» Input records:

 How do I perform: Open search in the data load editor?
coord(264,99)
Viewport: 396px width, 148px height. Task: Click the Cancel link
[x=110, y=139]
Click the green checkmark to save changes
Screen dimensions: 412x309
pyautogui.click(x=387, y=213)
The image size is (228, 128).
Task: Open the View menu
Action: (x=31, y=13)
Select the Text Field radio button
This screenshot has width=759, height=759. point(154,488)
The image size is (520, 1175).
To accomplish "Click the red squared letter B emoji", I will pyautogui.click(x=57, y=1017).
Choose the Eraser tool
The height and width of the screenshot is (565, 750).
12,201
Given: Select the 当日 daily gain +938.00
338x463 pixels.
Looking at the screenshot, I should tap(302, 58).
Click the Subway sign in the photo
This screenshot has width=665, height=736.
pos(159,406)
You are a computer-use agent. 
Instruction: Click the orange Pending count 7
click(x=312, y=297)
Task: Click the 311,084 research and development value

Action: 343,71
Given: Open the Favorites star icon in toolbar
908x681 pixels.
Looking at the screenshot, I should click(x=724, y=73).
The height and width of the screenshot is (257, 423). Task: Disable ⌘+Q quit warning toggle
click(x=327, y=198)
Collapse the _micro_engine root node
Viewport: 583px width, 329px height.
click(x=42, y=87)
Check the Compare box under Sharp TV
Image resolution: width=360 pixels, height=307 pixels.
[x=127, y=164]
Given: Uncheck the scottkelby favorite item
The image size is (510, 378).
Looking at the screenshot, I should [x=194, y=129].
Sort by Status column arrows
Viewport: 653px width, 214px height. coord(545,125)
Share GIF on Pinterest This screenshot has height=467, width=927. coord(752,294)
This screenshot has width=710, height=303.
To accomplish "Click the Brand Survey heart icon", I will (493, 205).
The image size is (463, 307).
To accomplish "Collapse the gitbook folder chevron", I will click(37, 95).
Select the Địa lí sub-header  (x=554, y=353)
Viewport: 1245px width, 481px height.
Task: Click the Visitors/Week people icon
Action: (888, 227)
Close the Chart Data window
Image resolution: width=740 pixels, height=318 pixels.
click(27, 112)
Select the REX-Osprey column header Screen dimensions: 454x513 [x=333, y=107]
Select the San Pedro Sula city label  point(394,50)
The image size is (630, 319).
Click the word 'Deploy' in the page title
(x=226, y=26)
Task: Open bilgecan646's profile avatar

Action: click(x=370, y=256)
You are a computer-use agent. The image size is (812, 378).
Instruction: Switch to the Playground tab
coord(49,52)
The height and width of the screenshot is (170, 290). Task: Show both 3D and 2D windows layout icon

» Problem description:
Which lines above include the word "agent"? Return each one.

» Result for this exercise:
You are a computer-use agent. 
You are a computer-use agent. The image size is (812, 378).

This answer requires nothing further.